Towards functional Human-Machine communication
Currently, the most interaction between humans and machines happens between people and smartphones. As presented earlier, we interact with our smartphone three hours and fifteen minutes per day. This will change, according to Blaise Thomson. We will interact with a lot more devices, as more devices become “smart”. However, before we can interact effectively with our devices, including our smartphone, there is one important problem that needs to be solved. In this blogpost, that problem is being addressed and a solution will be presented.
Let’s start with exploring problems which occur nowadays when it comes to communicating with devices.
Let’s say you are in you car, which has a “smart” navigation system. The navigation system can recognize your voice when you tell it you want to go somewhere. For example, you tell your navigation system that you want to go to the Oostzeedijk number 364 in Rotterdam. The system probably asks for a confirmation, and will proceed to show you the right way to go.
This example assumes that you actually know where you want to go, and you know what the address is. But what happens if you do not know where you want to go? The only thing you know is that you want to fulfill some sort of demand or want to complete some task.
For example, you are driving in a city you do not know very well, and you want to have lunch. You ate meat yesterday, so you want to have fish now. You are pretty short on budget and the weather is nice so you want to sit outside. You tell these preferences and limitations to your navigation system. This is a problem for current state-of-the art navigation systems: They do not understand what you say as they are only programmed to understand cities, street names and house numbers. Accordingly, they will not send you to a lunchroom you will like.
This problem also occurs is more advanced communication devices: You can actually try this at home if you have a speech recognition application on your mobile device that interacts with your mobile phone (such as Siri). Add a contact that is named Koen, and give this contact a phone number (your own for example).
Now tell Siri: “Call Koen”.
It comes up with websites related to “Kalkoen” (Dutch for Turkey).
Initial speech recognition problems can be caused by a noisy background or a sore throat. We cannot blame Siri for not totally understand you. So you try again::
And again, it comes up with websites related to “Kalkoen”. This also occurs when you change the language.
That does not make any sense because you literally pressed away that result of Siri seconds ago, and now it thinks that you want Siri to execute a search for “Kalkoen” again. Why would you want to do that?
The problem that these three examples reveal, concern the inability of a system to understand a conversation. It can only understand singular individual orders, and has no clue of the context. This is because they way these things are designed is wrong. The state-of-the art is not really sufficient when it comes to interacting with systems. The underlying problem concerns the way that these systems are designed. All these systems are made via handcrafting, and having systems understand entire conversations is very difficult to program by hand. That is why machine learning is important.

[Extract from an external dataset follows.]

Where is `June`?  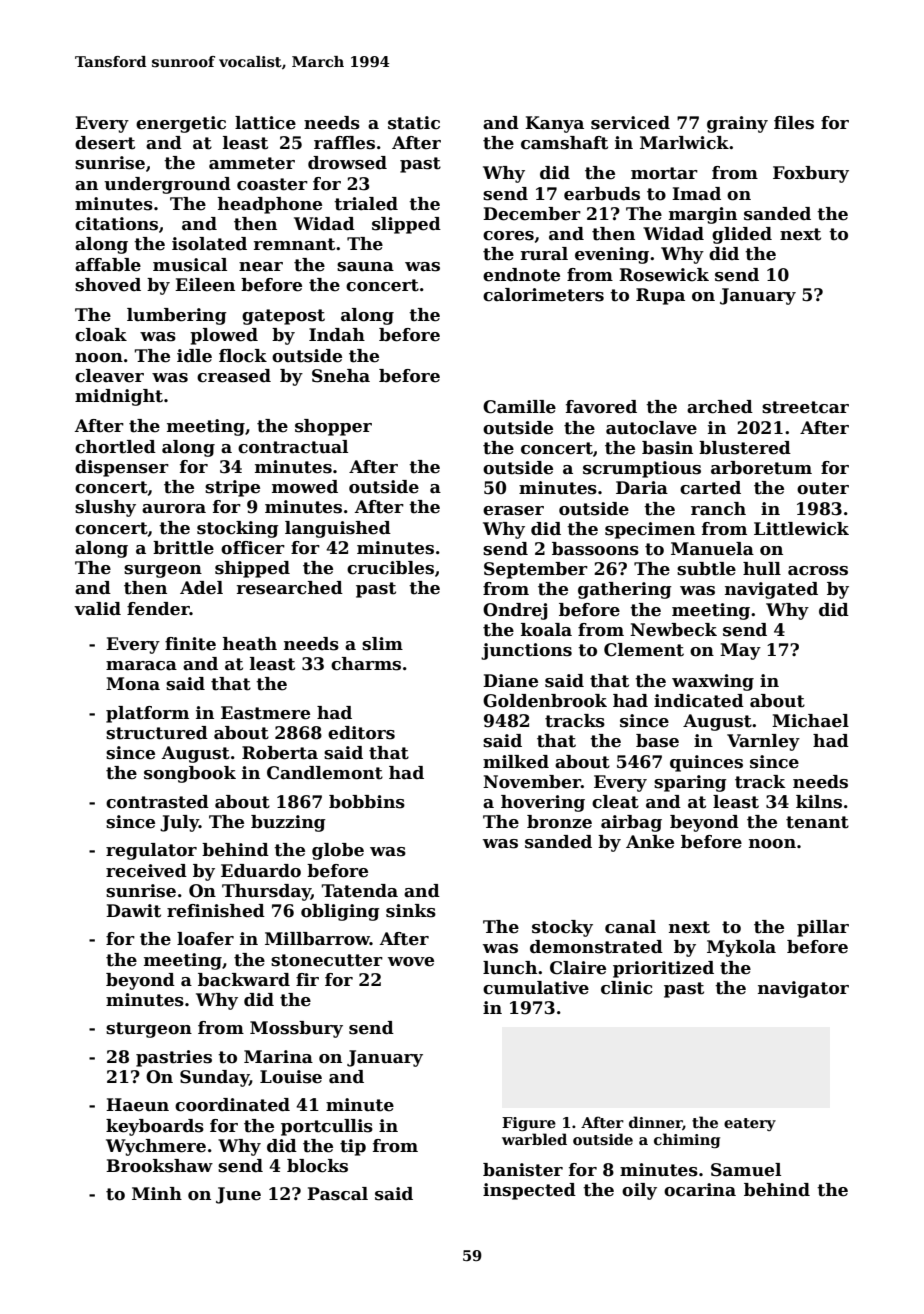 June is located at coordinates (238, 1195).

There are three elements of human-machine communication. The first is speech recognition, the translation from sound waves to text. The second is a decision making process: What does the text mean? And the last is text to speech, communicating the proposed decision of the device to you, the user. Machine learning could typically be relevant for the second process.

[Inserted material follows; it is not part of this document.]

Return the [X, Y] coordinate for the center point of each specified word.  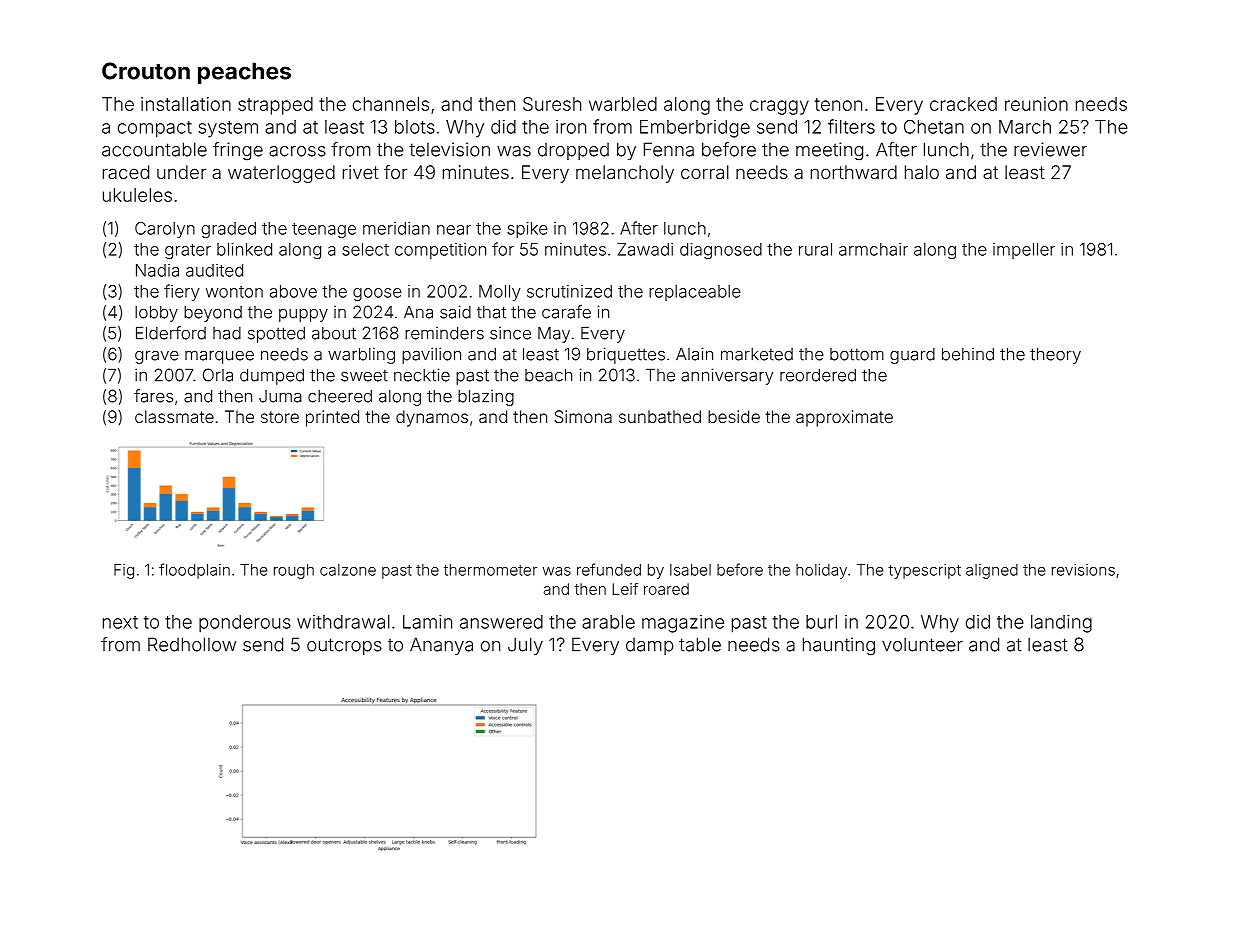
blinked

At this moment, the decision making process is typically being designed through supervised or semi-supervised learning. The first implies that a programmer enters every part of the decision making process itself. Evidently, this is a very costly and time-consuming process. In semi-supervised learning, the programmer links basic decision making processes to a more extensive database of decision making implications and rules. This is less time-consuming, but limited to the rules available in the database.
To overcome these limitations, reinforced learning is proposed. Reinforced learning is based on semi-supervised learning, but with self-learning algorithms that improve and add rules to the currently used databases. The system uses elements (words or sentences) from each command and assesses the relevance and impact of the used element to the final solution. Through learning, the system will provide solutions with success probabilities and will adjust the success probability based on final decision (solution) that the user takes. The success of a solution will be provided through a reflection of the user. If the system is totally unsure, posing the question again is a solution as well, although undesired. Surely, it works inaccurately at the beginning, but will improve fast through the interconnection between different self-learning systems.
The future impact
Are system taking over the world? This is a question for later. The system interface will be the same (unified) for every device and it will learn from the questions to all these devices which action should be taken.
Machine learning is going to be key in this. It is important to keep the conversation going, this will change the way people live.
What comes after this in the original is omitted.